Note that the first time the triangle is folded the original cathetus of it becomes the hypotenuse of the new one. On the second fold, the catheti of the new triangle are exactly half of the original catheti, or $256$ (since $\frac{512}{2}$ ). On the third fold however, we again have the new cathetus be the hypotenuse of the new triangle. This pattern goes on such as that every even number of folds the original cathetus is divided by $2$ , whereas every odd number of folds the corresponding cathetus becomes the hypotenuse of the new triangle.

Since we have $13$ folds, which is an odd number, we can see that it is the hypotenuse of the final triangle we are looking for. Since there are $6$ even numbers from $1$ to $13$ , it is evident that the hypotenuse equals $\frac{512}{2^{6}}=8$ .

Another important point is that in any right isosceles triangle the hypotenuse is unarguably the longest side in it. Therefore, the longest side of our requested triangle is $8$ .

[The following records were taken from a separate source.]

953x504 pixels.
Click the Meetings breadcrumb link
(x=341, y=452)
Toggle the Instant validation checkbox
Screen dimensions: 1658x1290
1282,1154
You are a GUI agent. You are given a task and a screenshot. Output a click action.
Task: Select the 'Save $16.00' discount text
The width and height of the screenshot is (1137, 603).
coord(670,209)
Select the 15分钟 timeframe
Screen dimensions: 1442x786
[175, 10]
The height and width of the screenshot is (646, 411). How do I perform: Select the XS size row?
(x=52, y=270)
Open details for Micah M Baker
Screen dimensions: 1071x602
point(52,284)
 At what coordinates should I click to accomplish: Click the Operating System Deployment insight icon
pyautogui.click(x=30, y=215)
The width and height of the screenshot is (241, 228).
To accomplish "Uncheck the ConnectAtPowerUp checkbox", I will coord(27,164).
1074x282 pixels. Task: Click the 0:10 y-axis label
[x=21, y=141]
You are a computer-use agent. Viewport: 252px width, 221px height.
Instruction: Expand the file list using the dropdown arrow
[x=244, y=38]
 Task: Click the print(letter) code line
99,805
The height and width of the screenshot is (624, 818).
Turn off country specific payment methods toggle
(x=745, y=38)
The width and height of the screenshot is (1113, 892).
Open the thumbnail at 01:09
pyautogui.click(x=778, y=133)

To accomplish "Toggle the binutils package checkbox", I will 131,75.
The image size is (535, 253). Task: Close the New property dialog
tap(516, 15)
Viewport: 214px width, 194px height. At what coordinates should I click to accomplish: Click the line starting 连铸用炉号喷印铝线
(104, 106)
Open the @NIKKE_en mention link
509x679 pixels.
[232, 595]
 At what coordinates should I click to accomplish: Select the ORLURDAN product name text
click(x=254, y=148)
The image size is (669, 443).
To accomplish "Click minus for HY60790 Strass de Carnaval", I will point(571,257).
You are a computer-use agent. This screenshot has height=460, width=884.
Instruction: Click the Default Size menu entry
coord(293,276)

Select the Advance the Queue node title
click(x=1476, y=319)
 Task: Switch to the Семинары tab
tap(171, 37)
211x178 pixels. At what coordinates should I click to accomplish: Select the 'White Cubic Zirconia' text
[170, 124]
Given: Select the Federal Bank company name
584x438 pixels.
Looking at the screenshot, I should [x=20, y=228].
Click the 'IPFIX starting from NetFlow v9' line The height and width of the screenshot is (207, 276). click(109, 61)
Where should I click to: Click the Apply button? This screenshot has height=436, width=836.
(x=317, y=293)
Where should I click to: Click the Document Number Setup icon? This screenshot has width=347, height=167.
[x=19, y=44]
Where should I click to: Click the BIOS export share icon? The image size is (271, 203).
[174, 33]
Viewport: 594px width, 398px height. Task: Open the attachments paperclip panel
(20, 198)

The relationship of the sides of a right isosceles triangle is 1:1:sqrt(2), where sqrt(2) is the hypotenuse. So when you fold it along the hypotenuse, the new sides have length half of sqrt(2) times the old sides. sqrt(2)/2 = 1/sqrt(2), so if you fold it 13 times, you divide the length by sqrt(2) 13 times. 12 times is like dividing by 2 six times, so you get 512/64 = 8, and then you divide that by sqrt(2) one last time.

So the equal sides are 8/sqrt(2) = 4sqrt(2). But the longest side would be sqrt(2) times this, which is 8.

The consecutive triangle sizes are halved with each fold. Since the ratio of area to side length is (x^2)/x, then the triangle side lengths are multiplied by a ratio of 1/(sqrt2) or (sqrt2)/2. This process is repeated twelve more times, so 512 * [(sqrt2)/2)]^12 = 512 * 1/(2^6) = 512/64 = 8 .

Draw out the triangle and show the working step for 3 times.

Get their relationship as the factor of sqrt 2

512 / (sqrt 2)^13 = 5.6569 is the length of equal side of the isosceles triangle after 13th fold

Use Theorem Pythagoras to solve the longest length as

l^2 = (5.6569)^2 + (5.6569)^2

l = 8

fold 1) for the first fold, hypotenuse = 512 2 x (length of equal sides)^2 = hyp ^2 = 512^2 => equal side = 512 / sqrt 2

fold 2) Here length of equal sides in fold 1 = hyp. 2 x ( length of equal side)^2 = (512 / sqrt 2)^2 => 512 / 2 = 256

Similarly for fold 3) , length of equal side = 256 / sqrt 2 therefore for nth fold , length of equal sides = 512 / (sqrt 2)^n

length of equal sides in 12 th fold = Longest side( hypotenuse) in the 13th fold

so length of equal sides in 12th fold = 512 / (sqrt2)^12 = 512 / 64 = 8 units length of longest side = 8 units

First, the size of initial triangle is 512 = 2^9 By pythagoras: The first folding gives to us a size of 2^(17/2). The second folding -> 2^(16/2) So, the thirteenth folding ->: 2^(5/2.) By phytagoras again, we have the largest size is 2^3 = 8.